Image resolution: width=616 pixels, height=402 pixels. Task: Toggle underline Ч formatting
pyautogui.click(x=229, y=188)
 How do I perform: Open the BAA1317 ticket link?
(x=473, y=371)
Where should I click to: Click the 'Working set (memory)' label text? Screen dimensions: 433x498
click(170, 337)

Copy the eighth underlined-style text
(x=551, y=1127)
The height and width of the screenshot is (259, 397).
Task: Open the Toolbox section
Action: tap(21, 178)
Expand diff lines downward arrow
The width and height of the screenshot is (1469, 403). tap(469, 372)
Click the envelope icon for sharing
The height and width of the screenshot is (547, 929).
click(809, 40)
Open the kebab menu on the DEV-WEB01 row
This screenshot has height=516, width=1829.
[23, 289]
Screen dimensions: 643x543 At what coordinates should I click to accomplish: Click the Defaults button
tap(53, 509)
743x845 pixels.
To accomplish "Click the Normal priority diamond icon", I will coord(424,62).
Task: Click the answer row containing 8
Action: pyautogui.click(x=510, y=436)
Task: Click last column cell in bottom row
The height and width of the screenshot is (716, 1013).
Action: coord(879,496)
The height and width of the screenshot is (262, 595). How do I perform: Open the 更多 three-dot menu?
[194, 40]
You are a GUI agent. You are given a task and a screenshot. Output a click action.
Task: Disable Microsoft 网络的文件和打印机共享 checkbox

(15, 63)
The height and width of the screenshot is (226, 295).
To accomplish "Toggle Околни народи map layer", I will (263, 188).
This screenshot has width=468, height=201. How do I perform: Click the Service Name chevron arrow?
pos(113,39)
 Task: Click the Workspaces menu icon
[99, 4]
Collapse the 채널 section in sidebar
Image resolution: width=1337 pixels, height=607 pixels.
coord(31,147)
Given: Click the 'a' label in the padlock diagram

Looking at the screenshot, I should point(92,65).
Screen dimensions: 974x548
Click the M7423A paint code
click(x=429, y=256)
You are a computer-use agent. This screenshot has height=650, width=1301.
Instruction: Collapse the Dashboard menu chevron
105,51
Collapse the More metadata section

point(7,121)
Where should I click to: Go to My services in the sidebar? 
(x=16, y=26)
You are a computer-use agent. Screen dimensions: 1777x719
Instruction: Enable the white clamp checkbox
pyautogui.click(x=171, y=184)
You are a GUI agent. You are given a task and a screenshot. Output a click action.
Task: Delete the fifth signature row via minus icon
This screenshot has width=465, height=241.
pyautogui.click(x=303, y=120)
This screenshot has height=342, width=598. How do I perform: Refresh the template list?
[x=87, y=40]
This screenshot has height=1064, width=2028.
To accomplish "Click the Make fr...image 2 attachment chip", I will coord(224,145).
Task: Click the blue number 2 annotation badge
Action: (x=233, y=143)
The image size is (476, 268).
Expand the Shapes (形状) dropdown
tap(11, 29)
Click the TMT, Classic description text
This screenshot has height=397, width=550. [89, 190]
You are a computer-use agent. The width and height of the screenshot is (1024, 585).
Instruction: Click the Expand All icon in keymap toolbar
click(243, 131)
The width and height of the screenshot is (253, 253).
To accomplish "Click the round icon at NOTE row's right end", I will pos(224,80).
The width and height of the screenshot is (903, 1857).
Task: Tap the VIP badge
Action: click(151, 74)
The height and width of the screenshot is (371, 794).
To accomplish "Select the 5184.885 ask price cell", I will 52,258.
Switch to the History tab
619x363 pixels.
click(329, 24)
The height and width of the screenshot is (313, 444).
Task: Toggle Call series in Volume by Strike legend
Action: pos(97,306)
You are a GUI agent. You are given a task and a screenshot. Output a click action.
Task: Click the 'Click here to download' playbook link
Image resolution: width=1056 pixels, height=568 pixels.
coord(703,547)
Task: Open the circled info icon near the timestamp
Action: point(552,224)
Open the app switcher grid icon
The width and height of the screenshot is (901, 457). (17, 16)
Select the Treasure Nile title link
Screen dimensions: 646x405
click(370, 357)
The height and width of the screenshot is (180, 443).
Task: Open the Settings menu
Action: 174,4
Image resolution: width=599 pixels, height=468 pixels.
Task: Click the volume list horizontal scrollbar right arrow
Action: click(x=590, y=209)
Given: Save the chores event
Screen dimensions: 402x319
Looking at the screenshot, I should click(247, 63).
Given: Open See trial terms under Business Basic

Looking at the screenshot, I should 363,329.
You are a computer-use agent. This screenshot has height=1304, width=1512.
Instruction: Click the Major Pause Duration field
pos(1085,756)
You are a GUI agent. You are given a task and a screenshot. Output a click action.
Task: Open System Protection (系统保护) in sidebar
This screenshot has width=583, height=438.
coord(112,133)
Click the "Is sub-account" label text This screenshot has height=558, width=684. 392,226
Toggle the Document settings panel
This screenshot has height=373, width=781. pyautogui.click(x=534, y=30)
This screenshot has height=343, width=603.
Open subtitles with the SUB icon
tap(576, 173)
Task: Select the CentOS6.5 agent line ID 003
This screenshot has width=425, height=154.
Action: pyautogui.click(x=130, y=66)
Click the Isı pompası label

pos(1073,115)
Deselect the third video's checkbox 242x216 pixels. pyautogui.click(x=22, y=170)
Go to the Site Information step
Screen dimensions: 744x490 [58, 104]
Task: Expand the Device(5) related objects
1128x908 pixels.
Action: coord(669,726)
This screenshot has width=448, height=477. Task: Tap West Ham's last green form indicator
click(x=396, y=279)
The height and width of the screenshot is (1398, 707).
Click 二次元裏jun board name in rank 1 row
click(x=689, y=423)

----

**THE PROBLEM**. Keep to the lines above, from the first one through the line where "743x845 pixels." appears, and copy them exactly.

**SOLUTION**.
Image resolution: width=616 pixels, height=402 pixels. Task: Toggle underline Ч formatting
pyautogui.click(x=229, y=188)
 How do I perform: Open the BAA1317 ticket link?
(x=473, y=371)
Where should I click to: Click the 'Working set (memory)' label text? Screen dimensions: 433x498
click(170, 337)

Copy the eighth underlined-style text
(x=551, y=1127)
The height and width of the screenshot is (259, 397).
Task: Open the Toolbox section
Action: tap(21, 178)
Expand diff lines downward arrow
The width and height of the screenshot is (1469, 403). tap(469, 372)
Click the envelope icon for sharing
The height and width of the screenshot is (547, 929).
click(809, 40)
Open the kebab menu on the DEV-WEB01 row
This screenshot has height=516, width=1829.
[23, 289]
Screen dimensions: 643x543 At what coordinates should I click to accomplish: Click the Defaults button
tap(53, 509)
743x845 pixels.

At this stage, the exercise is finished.